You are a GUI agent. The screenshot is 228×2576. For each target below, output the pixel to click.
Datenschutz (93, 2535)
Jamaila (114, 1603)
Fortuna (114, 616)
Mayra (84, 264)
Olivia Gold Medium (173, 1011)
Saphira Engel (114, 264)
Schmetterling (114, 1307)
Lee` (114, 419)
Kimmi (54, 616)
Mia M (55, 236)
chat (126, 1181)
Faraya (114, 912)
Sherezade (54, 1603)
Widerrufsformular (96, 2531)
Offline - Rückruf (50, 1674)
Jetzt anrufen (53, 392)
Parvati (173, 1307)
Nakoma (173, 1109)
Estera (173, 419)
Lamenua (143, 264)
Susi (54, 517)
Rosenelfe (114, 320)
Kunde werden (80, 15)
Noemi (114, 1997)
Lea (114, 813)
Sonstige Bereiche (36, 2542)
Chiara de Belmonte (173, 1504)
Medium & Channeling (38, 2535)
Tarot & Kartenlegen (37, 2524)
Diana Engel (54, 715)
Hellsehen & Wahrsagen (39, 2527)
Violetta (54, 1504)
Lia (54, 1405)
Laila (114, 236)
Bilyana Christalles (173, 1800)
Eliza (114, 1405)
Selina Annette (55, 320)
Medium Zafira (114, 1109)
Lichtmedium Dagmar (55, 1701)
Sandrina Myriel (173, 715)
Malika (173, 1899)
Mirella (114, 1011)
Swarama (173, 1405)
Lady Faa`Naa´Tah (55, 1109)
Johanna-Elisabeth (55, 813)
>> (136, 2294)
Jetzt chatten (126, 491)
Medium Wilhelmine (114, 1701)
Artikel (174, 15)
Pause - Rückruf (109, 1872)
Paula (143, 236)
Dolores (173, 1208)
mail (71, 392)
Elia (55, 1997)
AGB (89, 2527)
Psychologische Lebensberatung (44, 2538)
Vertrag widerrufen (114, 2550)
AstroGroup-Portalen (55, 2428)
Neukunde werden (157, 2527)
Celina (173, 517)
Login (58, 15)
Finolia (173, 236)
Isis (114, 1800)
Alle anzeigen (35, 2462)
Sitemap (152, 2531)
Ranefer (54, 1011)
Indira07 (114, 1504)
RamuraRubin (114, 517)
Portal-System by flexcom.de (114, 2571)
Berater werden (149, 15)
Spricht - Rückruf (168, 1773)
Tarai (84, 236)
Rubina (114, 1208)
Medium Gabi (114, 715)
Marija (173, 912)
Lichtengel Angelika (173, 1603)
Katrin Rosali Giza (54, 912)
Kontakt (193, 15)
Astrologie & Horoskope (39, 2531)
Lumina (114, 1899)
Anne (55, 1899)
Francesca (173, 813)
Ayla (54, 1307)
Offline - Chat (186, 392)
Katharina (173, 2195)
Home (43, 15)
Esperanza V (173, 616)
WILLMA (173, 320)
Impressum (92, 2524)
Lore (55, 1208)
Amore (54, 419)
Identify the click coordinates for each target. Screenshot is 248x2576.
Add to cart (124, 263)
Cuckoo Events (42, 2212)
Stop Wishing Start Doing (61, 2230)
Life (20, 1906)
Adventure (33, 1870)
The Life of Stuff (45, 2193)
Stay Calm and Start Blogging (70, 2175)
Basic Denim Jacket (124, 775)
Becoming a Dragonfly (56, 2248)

About this exercise.
Look back at the entries above. Retype the line with "Chiara de Belmonte (173, 1504)", the line with "Jetzt chatten (126, 491)", and all lines in between.

Solution to the exercise.
Chiara de Belmonte (173, 1504)
Medium & Channeling (38, 2535)
Tarot & Kartenlegen (37, 2524)
Diana Engel (54, 715)
Hellsehen & Wahrsagen (39, 2527)
Violetta (54, 1504)
Lia (54, 1405)
Laila (114, 236)
Bilyana Christalles (173, 1800)
Eliza (114, 1405)
Selina Annette (55, 320)
Medium Zafira (114, 1109)
Lichtmedium Dagmar (55, 1701)
Sandrina Myriel (173, 715)
Malika (173, 1899)
Mirella (114, 1011)
Swarama (173, 1405)
Lady Faa`Naa´Tah (55, 1109)
Johanna-Elisabeth (55, 813)
>> (136, 2294)
Jetzt chatten (126, 491)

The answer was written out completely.